▸ PROBLEM: Copy out everything from "Privacy Policy (76, 451)" down to "MYNTER [button] (377, 29)", swapping "Cookie Settings" for "Cookie Preferences" and leaving all else unchanged.

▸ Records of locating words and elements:
^^^^^^^^^^^^^^^^
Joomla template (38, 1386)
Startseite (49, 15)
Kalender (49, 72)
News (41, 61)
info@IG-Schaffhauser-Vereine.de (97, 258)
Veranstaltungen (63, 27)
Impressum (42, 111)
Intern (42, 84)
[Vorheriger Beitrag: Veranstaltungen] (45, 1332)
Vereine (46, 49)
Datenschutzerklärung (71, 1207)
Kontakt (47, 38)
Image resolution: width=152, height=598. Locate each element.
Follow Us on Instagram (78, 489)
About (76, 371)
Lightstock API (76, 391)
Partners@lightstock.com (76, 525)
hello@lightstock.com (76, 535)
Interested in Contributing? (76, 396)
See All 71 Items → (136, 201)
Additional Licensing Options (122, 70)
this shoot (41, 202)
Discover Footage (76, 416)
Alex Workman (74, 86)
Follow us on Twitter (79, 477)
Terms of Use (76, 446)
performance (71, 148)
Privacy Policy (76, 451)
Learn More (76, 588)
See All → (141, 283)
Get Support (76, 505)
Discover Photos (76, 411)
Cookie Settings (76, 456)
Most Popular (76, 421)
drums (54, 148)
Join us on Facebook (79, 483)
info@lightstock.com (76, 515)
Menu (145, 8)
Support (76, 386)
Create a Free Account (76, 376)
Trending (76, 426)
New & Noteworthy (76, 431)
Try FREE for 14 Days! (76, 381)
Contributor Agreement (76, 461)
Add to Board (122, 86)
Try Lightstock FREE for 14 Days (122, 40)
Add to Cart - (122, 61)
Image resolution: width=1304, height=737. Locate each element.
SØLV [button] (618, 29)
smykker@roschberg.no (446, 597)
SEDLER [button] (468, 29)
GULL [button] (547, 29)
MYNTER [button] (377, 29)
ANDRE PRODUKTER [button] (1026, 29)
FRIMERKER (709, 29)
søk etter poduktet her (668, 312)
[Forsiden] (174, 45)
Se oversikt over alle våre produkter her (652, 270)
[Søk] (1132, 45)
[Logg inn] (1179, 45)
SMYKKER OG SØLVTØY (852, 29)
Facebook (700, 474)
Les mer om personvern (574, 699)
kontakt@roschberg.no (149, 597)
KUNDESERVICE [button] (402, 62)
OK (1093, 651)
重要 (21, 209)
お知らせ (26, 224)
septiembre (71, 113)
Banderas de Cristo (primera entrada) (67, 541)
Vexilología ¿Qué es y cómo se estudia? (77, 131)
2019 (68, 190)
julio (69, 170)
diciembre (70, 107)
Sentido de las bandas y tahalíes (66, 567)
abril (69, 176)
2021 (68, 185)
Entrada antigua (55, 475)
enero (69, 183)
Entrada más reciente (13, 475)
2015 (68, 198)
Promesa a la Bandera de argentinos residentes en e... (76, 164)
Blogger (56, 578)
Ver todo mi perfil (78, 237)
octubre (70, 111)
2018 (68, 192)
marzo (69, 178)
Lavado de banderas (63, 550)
^^^^^^^^^^^^^^^^
▸ OUTPUT OF THE EXERCISE:
Privacy Policy (76, 451)
Learn More (76, 588)
See All → (141, 283)
Get Support (76, 505)
Discover Photos (76, 411)
Cookie Preferences (76, 456)
Most Popular (76, 421)
drums (54, 148)
Join us on Facebook (79, 483)
info@lightstock.com (76, 515)
Menu (145, 8)
Support (76, 386)
Create a Free Account (76, 376)
Trending (76, 426)
New & Noteworthy (76, 431)
Try FREE for 14 Days! (76, 381)
Contributor Agreement (76, 461)
Add to Board (122, 86)
Try Lightstock FREE for 14 Days (122, 40)
Add to Cart - (122, 61)
Image resolution: width=1304, height=737. Locate each element.
SØLV [button] (618, 29)
smykker@roschberg.no (446, 597)
SEDLER [button] (468, 29)
GULL [button] (547, 29)
MYNTER [button] (377, 29)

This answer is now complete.